* [WHAT THE TASK REQUIRES]: Find the line with "Like Илина Киријаковска's comment" in the records below, then please transcribe it and every later line exactly, omitting the pictures and adding nothing.

(Collected data entries)
────────

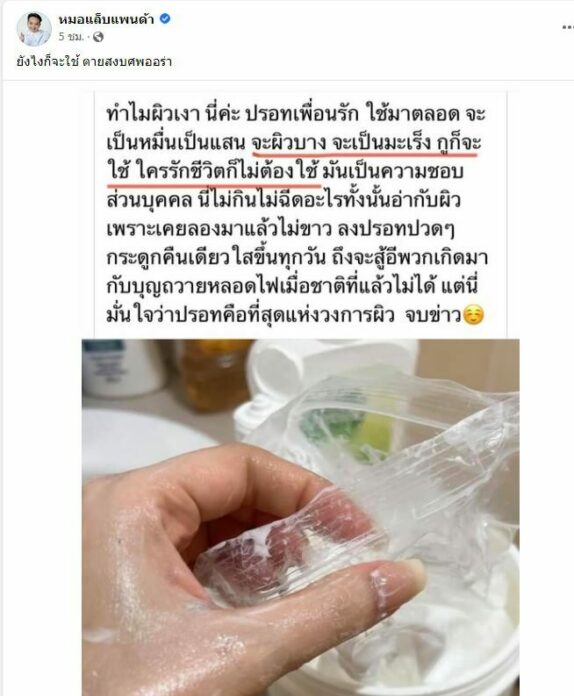Click the line กับบุญถวายหลอดไฟเมื่อชาติที่แล้วไม่ได้
Image resolution: width=574 pixels, height=696 pixels.
[x=272, y=286]
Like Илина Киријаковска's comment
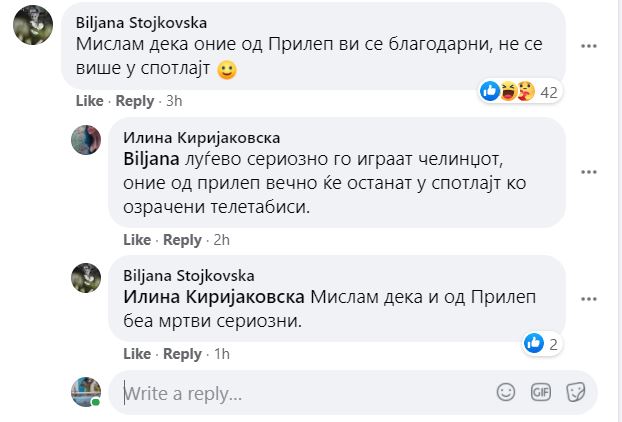Image resolution: width=622 pixels, height=422 pixels. coord(136,240)
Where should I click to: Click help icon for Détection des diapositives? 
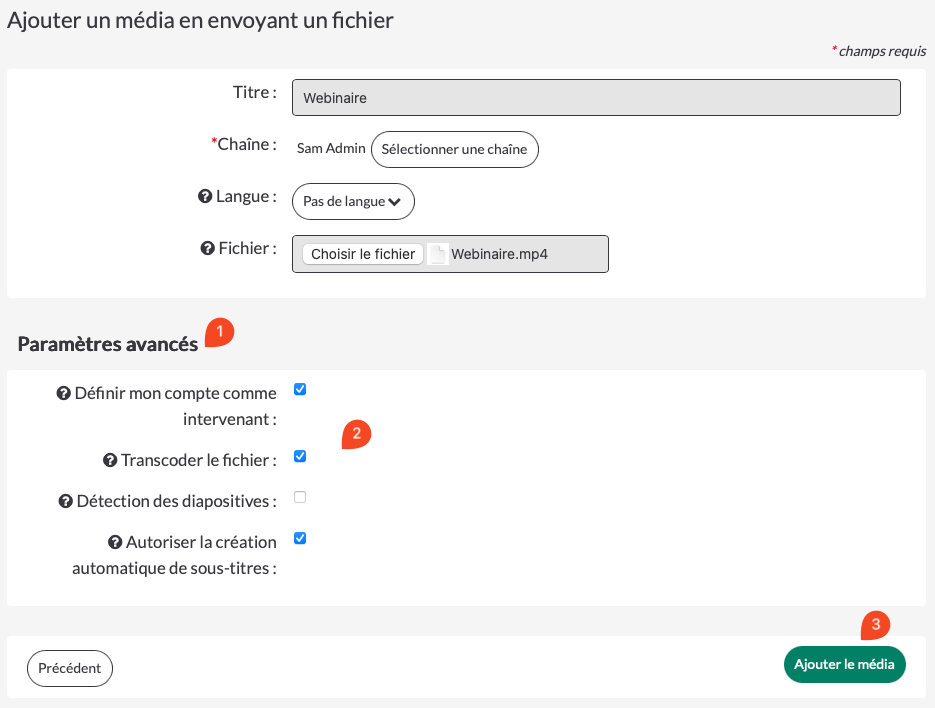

────────

* [RESPONSE BOX]:
Like Илина Киријаковска's comment
Image resolution: width=622 pixels, height=422 pixels. coord(136,240)
Where should I click to: Click help icon for Détection des diapositives? 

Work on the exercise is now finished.